I ought not to omit from the list of these favorites an author who was
then beginning to have his greatest vogue, and who somehow just missed of
being a very great one. We were all reading his jaunty, nervy, knowing
books, and some of us were questioning whether we ought not to set him
above Thackeray and Dickens and George Eliot, 'tulli quanti', so great
was the effect that Charles Reade had with our generation. He was a man
who stood at the parting of the ways between realism and romanticism, and
if he had been somewhat more of a man he might have been the master of a
great school of English realism; but, as it was, he remained content to
use the materials of realism and produce the effect of romanticism. He
saw that life itself infinitely outvalued anything that could be feigned
about it, but its richness seemed to corrupt him, and he had not the
clear, ethical conscience which forced George Eliot to be realistic when
probably her artistic prepossessions were romantic.

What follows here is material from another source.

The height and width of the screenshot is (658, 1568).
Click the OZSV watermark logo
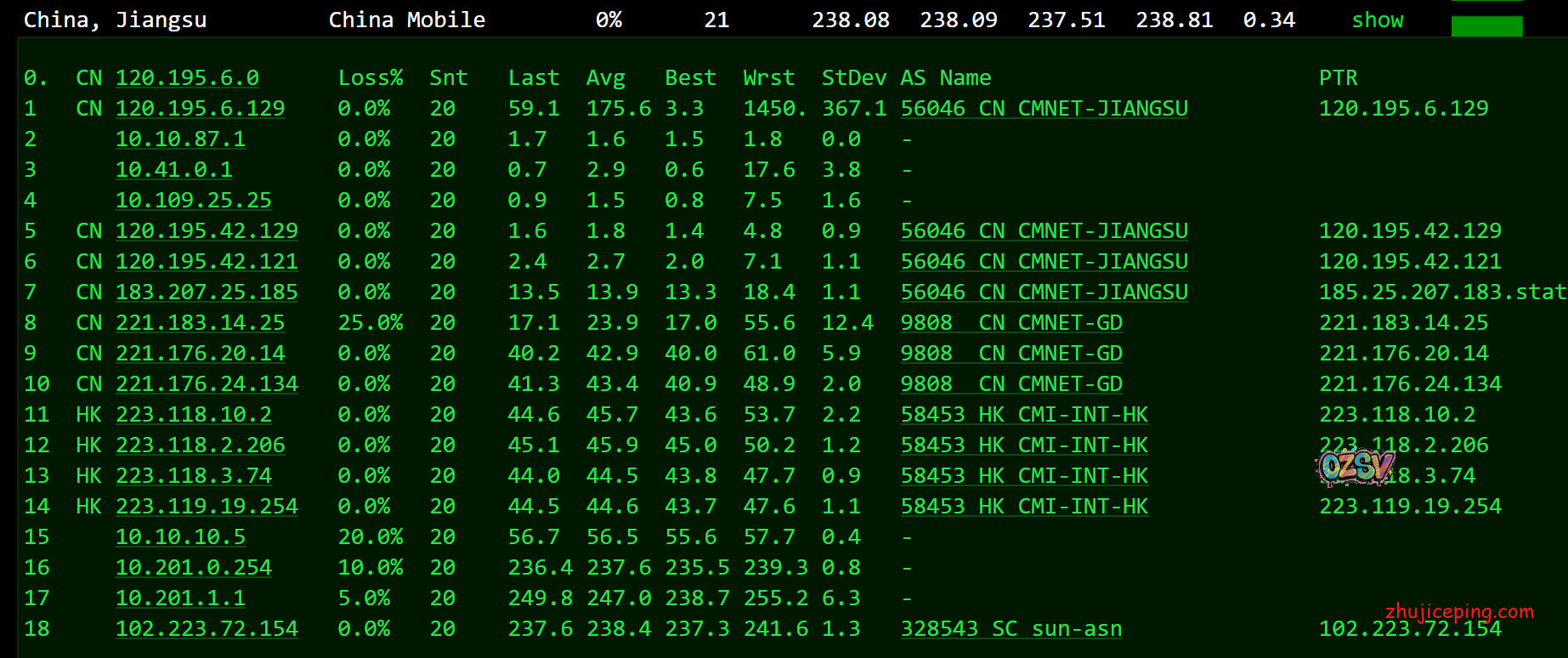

As yet, however, there was no reasoning of the matter, and Charles Reade
was writing books of tremendous adventure and exaggerated character,
which he prided himself on deriving from the facts of the world around
him. He was intoxicated with the discovery he had made that the truth
was beyond invention, but he did not know what to do with the truth in
art after he had found it in life, and to this day the English mostly do
not. We young people were easily taken with his glittering error, and we
read him with much the same fury, that he wrote. 'Never Too Late to
Mend;' 'Love Me Little, Love Me Long;' 'Christie Johnstone;' 'Peg
Woffington;' and then, later, 'Hard Cash,' 'The Cloister and the Hearth,'
'Foul Play,' 'Put Yourself in His Place'--how much they all meant once,
or seemed to mean!

The first of them, and the other poems and fictions I was reading, meant
more to me than the rumors of war that were then filling the air, and
that so soon became its awful actualities. To us who have our lives so
largely in books the material world is always the fable, and the ideal
the fact. I walked with my feet on the ground, but my head was in the
clouds, as light as any of them. I neither praise nor blame this fact;
but I feel bound to own it, for that time, and for every time in my life,
since the witchery of literature began with me.

Those two happy winters in Columbus, when I was finding opportunity and
recognition, were the heydey of life for me. There has been no time like
them since, though there have been smiling and prosperous times a plenty;
for then I was in the blossom of my youth, and what I had not I could
hope for without unreason, for I had so much of that which I had most
desired. Those times passed, and there came other times, long years of
abeyance, and waiting, and defeat, which I thought would never end, but
they passed, too.

I got my appointment of Consul to Venice, and I went home to wait for my
passport and to spend the last days, so full of civic trouble, before I
should set out for my post. If I hoped to serve my country there and
sweep the Confederate cruisers from the Adriatic, I am afraid my prime
intent was to add to her literature and to my own credit. I intended,
while keeping a sleepless eye out for privateers, to write poems.
concerning American life which should eclipse anything yet done in that
kind, and in the mean time I read voraciously and perpetually, to make
the days go swiftly which I should have been so glad to have linger. In
this month I devoured all the 'Waverley novels,' but I must have been
devouring a great many others, for Charles Reade's 'Christie Johnstone'
is associated with the last moment of the last days.